• Document extract:
- - -

Team:HUST-China/Description

Composite part

「Description」

At the beginning, we read a flood of literature, and found that rare earth elements, especially the capture methods, had attracted numerous scholars both at home and abroad to explore. They had already constructed successful genetically encoded sensors for some rare earth elements. However, the lanthanide elements, one of the important and wealthy rare earth elements, are not included. Consequently, this year,our team is eager to fill the research vacancy.

We want to construct an intelligent system. Only when the concentration of the lanthanide ions reach the threshold, does it react.

In order to reach our goal, we need a smart sensing circuit. Fortunately, we found a two-component system called PmrA/PmrB. This system is aimed at detecting iron ions. If we can find appropriate sequence which can react to lanthanide ions, we can replace the iron-binding sequence with them to achieve our goal.

- - -

• Data extract:
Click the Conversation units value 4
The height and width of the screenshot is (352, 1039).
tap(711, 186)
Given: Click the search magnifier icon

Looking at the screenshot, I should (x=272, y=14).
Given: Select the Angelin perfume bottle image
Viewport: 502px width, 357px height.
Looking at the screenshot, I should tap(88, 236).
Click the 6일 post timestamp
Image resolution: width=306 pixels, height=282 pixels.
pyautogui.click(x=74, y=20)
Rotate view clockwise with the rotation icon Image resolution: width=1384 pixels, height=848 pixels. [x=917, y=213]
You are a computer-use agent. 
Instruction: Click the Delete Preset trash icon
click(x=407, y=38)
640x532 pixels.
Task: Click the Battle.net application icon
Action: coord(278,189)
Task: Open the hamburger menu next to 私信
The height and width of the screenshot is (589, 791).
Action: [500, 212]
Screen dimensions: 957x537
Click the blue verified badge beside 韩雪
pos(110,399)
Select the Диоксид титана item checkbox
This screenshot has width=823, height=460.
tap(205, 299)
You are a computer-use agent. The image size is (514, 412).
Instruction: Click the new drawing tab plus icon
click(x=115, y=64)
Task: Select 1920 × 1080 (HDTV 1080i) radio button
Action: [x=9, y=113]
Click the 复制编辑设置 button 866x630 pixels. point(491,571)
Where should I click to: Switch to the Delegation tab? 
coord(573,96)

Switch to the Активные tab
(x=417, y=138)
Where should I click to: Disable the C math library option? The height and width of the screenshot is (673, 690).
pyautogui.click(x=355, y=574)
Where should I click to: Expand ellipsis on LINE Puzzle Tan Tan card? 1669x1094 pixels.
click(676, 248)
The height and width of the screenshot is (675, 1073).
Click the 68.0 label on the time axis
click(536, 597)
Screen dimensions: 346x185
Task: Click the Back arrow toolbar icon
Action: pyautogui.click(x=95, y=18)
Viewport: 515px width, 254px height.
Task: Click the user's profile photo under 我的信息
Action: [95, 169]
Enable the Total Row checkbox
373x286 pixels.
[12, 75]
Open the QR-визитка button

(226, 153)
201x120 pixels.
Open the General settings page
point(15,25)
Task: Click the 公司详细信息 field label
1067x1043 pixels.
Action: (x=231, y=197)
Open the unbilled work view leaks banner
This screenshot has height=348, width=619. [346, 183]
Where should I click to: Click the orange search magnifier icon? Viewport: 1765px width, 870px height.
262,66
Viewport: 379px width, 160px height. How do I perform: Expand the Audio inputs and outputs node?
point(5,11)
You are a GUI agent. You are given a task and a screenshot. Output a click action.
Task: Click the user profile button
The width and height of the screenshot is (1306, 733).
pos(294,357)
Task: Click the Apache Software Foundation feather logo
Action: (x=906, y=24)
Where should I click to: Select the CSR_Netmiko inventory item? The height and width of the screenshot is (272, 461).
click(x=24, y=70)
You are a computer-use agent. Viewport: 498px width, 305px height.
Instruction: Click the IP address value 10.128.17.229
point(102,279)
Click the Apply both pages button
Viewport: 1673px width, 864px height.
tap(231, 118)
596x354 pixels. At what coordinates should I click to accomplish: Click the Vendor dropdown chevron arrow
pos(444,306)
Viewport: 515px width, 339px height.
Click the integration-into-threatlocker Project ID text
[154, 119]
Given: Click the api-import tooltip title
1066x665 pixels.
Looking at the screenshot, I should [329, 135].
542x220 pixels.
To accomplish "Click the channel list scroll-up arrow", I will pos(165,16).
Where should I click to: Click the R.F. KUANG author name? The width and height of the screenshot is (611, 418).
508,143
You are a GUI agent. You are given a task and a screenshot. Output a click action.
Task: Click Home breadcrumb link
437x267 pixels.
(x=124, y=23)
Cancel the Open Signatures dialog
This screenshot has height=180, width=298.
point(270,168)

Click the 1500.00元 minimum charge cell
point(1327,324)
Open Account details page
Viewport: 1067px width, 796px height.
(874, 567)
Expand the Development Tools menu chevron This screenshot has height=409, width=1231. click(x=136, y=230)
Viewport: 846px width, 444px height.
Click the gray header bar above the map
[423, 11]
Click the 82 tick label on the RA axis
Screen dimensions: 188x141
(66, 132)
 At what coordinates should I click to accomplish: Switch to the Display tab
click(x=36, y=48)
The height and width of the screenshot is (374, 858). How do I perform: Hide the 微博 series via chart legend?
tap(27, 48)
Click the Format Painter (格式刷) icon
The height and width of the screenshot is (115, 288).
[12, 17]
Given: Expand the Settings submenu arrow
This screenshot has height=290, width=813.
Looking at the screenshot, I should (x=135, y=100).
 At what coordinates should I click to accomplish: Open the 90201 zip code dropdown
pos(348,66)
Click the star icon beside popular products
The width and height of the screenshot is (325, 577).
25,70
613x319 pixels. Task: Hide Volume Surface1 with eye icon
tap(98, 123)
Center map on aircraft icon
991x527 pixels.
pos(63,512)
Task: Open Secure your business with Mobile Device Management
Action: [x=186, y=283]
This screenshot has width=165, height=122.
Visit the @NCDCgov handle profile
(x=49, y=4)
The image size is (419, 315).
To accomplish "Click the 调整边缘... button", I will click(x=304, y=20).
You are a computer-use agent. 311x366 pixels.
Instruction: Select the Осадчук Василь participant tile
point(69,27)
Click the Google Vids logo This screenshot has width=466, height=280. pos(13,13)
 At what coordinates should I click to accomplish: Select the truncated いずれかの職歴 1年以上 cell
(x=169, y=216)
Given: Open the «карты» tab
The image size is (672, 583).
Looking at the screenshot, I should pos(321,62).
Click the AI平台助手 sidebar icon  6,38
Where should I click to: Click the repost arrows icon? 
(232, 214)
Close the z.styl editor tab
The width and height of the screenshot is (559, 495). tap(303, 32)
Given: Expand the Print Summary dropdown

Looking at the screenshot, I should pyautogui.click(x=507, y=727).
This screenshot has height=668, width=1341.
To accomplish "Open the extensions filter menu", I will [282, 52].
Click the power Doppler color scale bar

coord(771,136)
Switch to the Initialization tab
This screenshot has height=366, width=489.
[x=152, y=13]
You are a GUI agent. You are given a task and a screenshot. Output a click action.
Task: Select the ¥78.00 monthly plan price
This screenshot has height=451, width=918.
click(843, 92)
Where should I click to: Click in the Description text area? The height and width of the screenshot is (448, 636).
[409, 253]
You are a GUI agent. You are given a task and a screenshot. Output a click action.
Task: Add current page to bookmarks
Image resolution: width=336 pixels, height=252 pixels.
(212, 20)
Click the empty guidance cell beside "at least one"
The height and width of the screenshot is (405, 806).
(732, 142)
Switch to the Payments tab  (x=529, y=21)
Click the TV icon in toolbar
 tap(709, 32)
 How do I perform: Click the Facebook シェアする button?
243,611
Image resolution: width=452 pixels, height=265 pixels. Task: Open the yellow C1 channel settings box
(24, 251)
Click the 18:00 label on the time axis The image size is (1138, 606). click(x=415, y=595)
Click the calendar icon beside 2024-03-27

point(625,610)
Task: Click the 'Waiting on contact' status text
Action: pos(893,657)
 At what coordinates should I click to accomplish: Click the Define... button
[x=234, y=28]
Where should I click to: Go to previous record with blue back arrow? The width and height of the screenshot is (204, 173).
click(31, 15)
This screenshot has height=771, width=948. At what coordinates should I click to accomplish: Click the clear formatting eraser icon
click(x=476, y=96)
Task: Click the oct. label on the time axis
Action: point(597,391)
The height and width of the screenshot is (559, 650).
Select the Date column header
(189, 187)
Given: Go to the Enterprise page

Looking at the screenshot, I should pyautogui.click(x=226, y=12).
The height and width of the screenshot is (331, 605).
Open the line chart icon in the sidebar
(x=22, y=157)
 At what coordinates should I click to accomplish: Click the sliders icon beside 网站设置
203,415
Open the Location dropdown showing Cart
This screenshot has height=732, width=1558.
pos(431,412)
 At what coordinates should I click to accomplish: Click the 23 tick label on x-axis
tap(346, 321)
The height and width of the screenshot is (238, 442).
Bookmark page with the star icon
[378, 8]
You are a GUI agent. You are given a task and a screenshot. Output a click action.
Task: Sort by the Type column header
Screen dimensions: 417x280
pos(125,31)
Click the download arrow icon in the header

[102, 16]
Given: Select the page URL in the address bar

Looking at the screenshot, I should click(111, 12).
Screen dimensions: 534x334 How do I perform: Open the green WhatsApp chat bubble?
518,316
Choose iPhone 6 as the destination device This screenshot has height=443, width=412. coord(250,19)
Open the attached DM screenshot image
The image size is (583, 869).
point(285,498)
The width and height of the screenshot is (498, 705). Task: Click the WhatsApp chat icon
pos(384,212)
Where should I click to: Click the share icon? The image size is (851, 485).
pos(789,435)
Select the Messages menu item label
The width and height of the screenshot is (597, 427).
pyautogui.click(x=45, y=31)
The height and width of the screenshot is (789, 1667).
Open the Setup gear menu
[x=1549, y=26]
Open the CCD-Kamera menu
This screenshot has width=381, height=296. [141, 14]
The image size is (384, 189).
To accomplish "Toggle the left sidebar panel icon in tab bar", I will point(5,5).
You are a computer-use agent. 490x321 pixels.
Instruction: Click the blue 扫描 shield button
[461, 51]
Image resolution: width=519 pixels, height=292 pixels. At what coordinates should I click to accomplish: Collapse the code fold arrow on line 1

- - -

• Task requirements:
a: In the HUST-China description, what does the PmrA/PmrB system detect?
b: Resume the HUST-China description after its last sentence.
None of the items are needed for this work.

• Outputs for the tasks:
a: It detects iron ions.

b:
Through consulting a large number of literature, we made it! We know the most successful lanthanide binder is lanthanide-binding tag. And we will call it LBT in the following. After exchanging sequences, we fuse the pmrC promoter to the gfp gene which encodes green fluorescent protein to prove whether or not the PmrA-PmrB(LBT) are responsive to lanthanide.

Ions sensing is just the first step, then we need to capture them. In this part, we also use LBT——our good lanthanide hunter.

In order to capture more efficiently, we connect 3 LBTs by GS linker on the membrane.

Now our bacteria have collected a lot of lanthanide ions. What we need to do at last is just capturing our cells. So we designed the Si-tag, which we did in our team's previous project, to combine the bacteria with silicon in order to get our bacteria back.